As-tu été étonné d'être aussi bien accueilli partout au Québec, même si tu te moques beaucoup des souverainistes, qui comptent pour 40% de la population? Tu as vraiment été adopté par le grand public; tu as remporté des Olivier...

Je ne m'attendais pas à ce que tout le monde m'haïsse! Mais je ne pensais pas que j'allais être aussi grand public. C'est ce qui m'a le plus surpris. On aura vendu plus de 350 000 billets à la fin de la tournée. Je ne m'attendais pas à ça. Je pensais que je faisais un humour plus niché que ça. J'en suis surpris, mais très heureux. Je représente une partie de la population qui ne trouve pas malsain d'aimer le Québec et le Canada en même temps... Je me suis senti accueilli, pas seulement par le public, mais aussi par les humoristes. Ils ne m'ont jamais reproché de m'afficher comme fédéraliste.

Ça fait partie de ce qui te distingue. Il y a de façon générale un tabou du fédéralisme chez les artistes québécois. Ça ne se dit pas.

Il n'y en a pas beaucoup qui le disent.

Tu as été bien accueilli. Mais il y en a aussi plusieurs qui n'ont pas apprécié tes blagues et qui ont trouvé que tu allais trop loin. Tu as eu des menaces de mort...
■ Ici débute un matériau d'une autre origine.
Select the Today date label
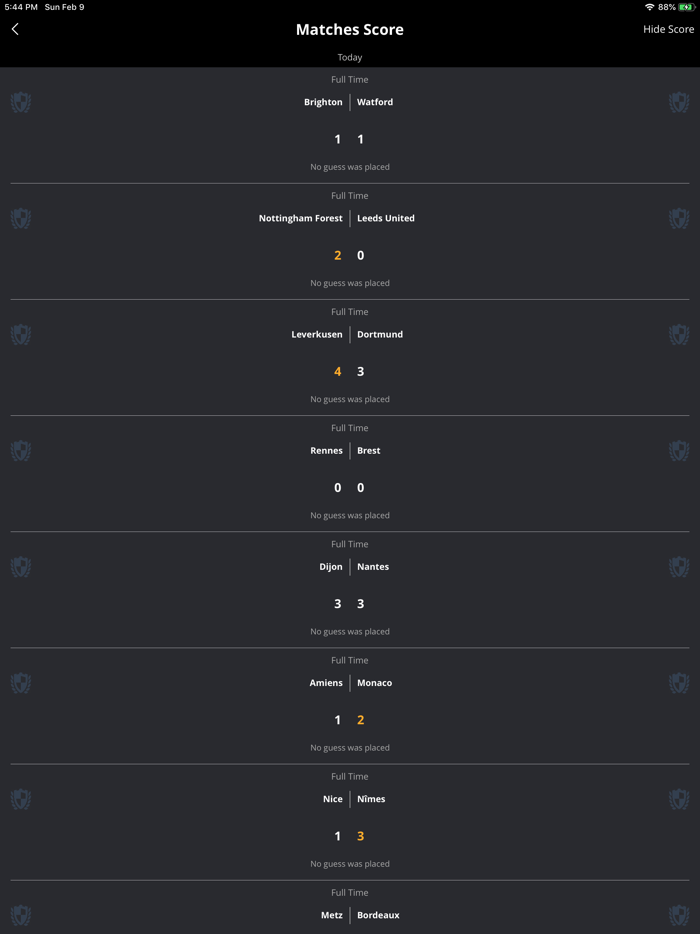 tap(350, 57)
Ça, ça m'a surpris! J'étais sûr que des gens seraient en désaccord avec mon point de vue. C'est normal. Je m'attendais à des réactions très fortes, mais jamais à des menaces de mort. Il y a des courriels, des posts sur Facebook, des tweets qui sont assez violents. Je les conserve dans un dossier et m'en sers dans mes pubs! Mon prochain spectacle va s'écrire tout seul... Je trouve ça intéressant de voir plusieurs points de vue s'exprimer en humour au Québec. Je pense que c'est sain. Je viens d'une minorité ethnique dans une majorité francophone qui se considère elle-même comme une minorité linguistique en Amérique du Nord. Le français est ma quatrième langue. Il y a beaucoup de niveaux là-dedans. Ce n'est pas tout le monde qui m'a dit: bienvenue chez nous! (rires)

J'ai beaucoup aimé que tu piques les francophones et les souverainistes dans ton spectacle. Je te trouve plus conventionnel quand tu parles du couple. Étant moi-même souverainiste, je trouvais même que tu sous-estimais notre capacité à rire de nous-mêmes...

No way! (rires)

C'était avant que tu reçoives des menaces de mort pour une blague sur Pauline Marois! J'avais tort?

Artistiquement, je voulais varier mon spectacle. Sinon, on a vite fait le tour de la question. Pour moi, même quand je parle du couple, ça reste dans l'esprit du spectacle. Je n'aime pas trop analyser mon humour, mais je pense que je pousse assez loin le regard sur les relations hommes-femmes. Je m'affirme un peu plus comme macho en réaction à la plainte de certaines femmes que les hommes sont devenus trop roses. L'homme rose, c'est un peu la norme dans la société québécoise. Je le prends d'un autre angle, avec une autre perspective, en incarnant le macho fédéraliste et capitaliste. C'est comme ça que je me démarque au Québec.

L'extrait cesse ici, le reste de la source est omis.